Appena possiamo, io e Jacopo ne approfittiamo e scendiamo. Il ponte del 1 maggio mi era sembrato un’occasione forse irripetibile, vista l’età di zio Fred, per andarlo a trovare giù a Cosenza. Jacopo aveva accolto con entusiasmo la proposta. Adora viaggiare, adora zio Fred, anche se lo vede poco, e adora la campagna dove vive lo zio.

Purtroppo adora anche il post-rock.

A questo punto, ho un’unica risorsa, ma non volevo ancora   tirarla fuori.

Fino a qualche minuto fa, avevo resistito dando delle risposte un po’ idiote per cavarmela: “un segreto è un segreto proprio perché nessuno lo racconta…”. “Sai che si dice sui segreti? Che un segreto è tale quando sono in tre a saperlo e due sono morti”, ma adesso, stremato dalla musica e dalla Salerno-Reggio Calabria, decido di accontentarlo.

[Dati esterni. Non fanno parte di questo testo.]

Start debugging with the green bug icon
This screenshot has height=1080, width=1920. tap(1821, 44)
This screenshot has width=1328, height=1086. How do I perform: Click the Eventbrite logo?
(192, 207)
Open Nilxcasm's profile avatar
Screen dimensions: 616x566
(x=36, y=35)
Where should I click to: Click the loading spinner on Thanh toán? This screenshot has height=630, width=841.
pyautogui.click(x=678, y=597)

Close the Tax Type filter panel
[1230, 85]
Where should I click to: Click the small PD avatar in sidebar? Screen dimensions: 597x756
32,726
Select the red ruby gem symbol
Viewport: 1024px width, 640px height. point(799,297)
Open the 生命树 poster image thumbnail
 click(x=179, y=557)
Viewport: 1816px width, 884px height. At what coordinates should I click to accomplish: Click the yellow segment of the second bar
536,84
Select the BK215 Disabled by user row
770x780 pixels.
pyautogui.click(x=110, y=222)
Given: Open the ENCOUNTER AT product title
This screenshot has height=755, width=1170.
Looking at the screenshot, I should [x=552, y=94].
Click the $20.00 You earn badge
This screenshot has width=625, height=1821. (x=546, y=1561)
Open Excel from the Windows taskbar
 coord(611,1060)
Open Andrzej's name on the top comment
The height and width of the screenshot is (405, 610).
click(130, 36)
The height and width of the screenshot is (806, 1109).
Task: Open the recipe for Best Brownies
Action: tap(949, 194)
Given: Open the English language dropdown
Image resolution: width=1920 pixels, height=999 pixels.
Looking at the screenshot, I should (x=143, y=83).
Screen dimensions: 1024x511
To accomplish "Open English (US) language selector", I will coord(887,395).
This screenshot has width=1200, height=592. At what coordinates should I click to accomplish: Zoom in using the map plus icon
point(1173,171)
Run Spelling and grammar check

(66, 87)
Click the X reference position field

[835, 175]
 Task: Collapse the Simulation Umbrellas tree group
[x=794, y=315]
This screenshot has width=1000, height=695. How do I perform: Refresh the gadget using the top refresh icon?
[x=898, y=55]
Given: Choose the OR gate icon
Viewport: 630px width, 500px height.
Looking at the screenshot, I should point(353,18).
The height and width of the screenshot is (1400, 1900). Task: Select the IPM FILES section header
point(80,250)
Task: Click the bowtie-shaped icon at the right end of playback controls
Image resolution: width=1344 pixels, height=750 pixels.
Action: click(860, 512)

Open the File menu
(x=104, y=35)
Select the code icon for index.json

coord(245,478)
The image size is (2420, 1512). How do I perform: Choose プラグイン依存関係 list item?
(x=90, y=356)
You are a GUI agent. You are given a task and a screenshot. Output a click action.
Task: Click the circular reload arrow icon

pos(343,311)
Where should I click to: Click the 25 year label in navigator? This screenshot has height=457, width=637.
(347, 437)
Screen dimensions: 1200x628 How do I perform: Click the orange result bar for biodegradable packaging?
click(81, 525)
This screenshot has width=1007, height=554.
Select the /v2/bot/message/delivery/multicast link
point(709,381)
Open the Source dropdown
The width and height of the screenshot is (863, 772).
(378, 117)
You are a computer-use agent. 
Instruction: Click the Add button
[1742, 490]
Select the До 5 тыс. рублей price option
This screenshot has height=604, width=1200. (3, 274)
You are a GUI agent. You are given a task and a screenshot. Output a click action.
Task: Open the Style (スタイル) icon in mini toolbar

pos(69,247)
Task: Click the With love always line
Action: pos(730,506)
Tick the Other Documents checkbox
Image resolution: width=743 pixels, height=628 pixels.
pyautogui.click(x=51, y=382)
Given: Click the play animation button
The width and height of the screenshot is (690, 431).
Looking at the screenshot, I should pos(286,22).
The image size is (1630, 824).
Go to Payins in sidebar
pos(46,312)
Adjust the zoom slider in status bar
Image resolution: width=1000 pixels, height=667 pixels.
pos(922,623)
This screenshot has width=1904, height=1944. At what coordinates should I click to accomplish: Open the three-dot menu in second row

Ho sempre pensato che Jacopo dovesse essere più grande, più responsabile per questa cosa, ma è difficile che si possa ripresentare un’occasione così. In fondo in fondo, sapevo che sarebbe andata a finire così e, forse, lo sapeva anche lui. Comincio a pensare che il martellamento musicale sia la parte principale di una diabolica strategia di sfinimento, volta a ottenere la mia confessione.

“Allora la vuoi conoscere la storia di zio Fred?”

E’ come se gli avessi detto che i Miss Fraulen hanno fatto un altro CD e l’unico ad averlo sono io. Subito, Jacopo spegne la radio e si gira verso di me.

“Quanto tempo abbiamo prima di arrivare?”.

“Mah, considerate le condizioni della strada credo che ci vorranno ancora due ore, sempre che non becchiamo qualche coda chilometrica”.

“Accidenti, un’altra interruzione! Beh, un segreto posso cominciare a raccontartelo”.

“Sì?”

“E’ una storia che abbraccia quasi tutto il secolo scorso e ogni fatto, ogni avvenimento, è caratterizzato come da un sottofondo, più esattamente da un rumore di fondo…”

“Quale?”

Se volevo la prova di quanto Jacopo tenga a sapere il racconto dei fatti di famiglia, l’ho avuta con questa semplice provocazione. Adesso gli potrei anche dire che i Miss Fraulen si sono sciolti e non faranno più un disco in vita loro non gliene importerebbe nulla.

“I lavori della Salerno-Reggio Calabria”.

“Ah ah, non male come battuta”.

“Veramente non era una battuta”.

Per la prima volta durante il viaggio mi guarda e mi sorride. Forse l’unico risultato positivo in quarant’anni di lavori in corso sulla SA-RC.

In realtà, il sottofondo della nostra storia è un altro. Ogni persona, ogni famiglia, ha delle caratteristiche comuni e indelebili, che gli derivano, pare, dal codice genetico e dalle esperienze dei primi anni di vita, dal suo imprinting. Per questo, a grandi linee, tutti ripetiamo sempre le stesse azioni, commettendo sempre gli stessi errori e subendo sempre gli stessi torti. Decido di non dirglielo, voglio che lo scopra da solo.   Anche perché, in alcuni momenti, più che un sottofondo si è trattato di boati assordanti che non potrà non udire anche lui.